The study, “Women’s and Men’s Differing Experiences of Health, Lifestyle, and Aging with Multiple Sclerosis,” appeared in the International Journal of MS Care.

The survey followed 743 Canadian MS patients (577 women, 166 men) for at least 20 years. It examined gender differences in health, socioeconomics, mood and lifestyle. The average age of respondents was 65 years.

Researchers assessed individual health characteristics like level of functioning and MS experiences — employment, fatigue, perceived health and satisfaction with health services. Other illnesses occurring at the same time as MS were grouped as cardiovascular, mental illness or musculoskeletal.

There were no differences in age, years with MS, fatigue, disability or social support between men and the women surveyed. However, older men responding to the survey had a worse opinion of their overall health, displayed lower resilience and participated less in life roles than did older women.
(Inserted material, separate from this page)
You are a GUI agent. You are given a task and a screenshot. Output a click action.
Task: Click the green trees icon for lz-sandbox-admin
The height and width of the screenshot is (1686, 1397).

Men experienced more depressive symptoms, while women reported more anxiety.

Depression predicted health perception in both women and men more than other factors such as household participation, disability, resilience and fatigue  in women, and physical activity, financial flexibility and alcohol use in men.

“Older men exhibit poorer adaptation to aging with MS than do older women, and their health and lifestyle behaviors may place them at greater risk for health deterioration,” researchers wrote.

“The most critical predictor of health in both sexes was depression, a condition whose treatment could induce a cascade of protective health behaviors, such as adherence to a healthy diet, exercise, moderate alcohol consumption, and more social engagement,” the team concluded. “These findings suggest that older men and women with MS require advice and intervention tailored specifically to their needs.”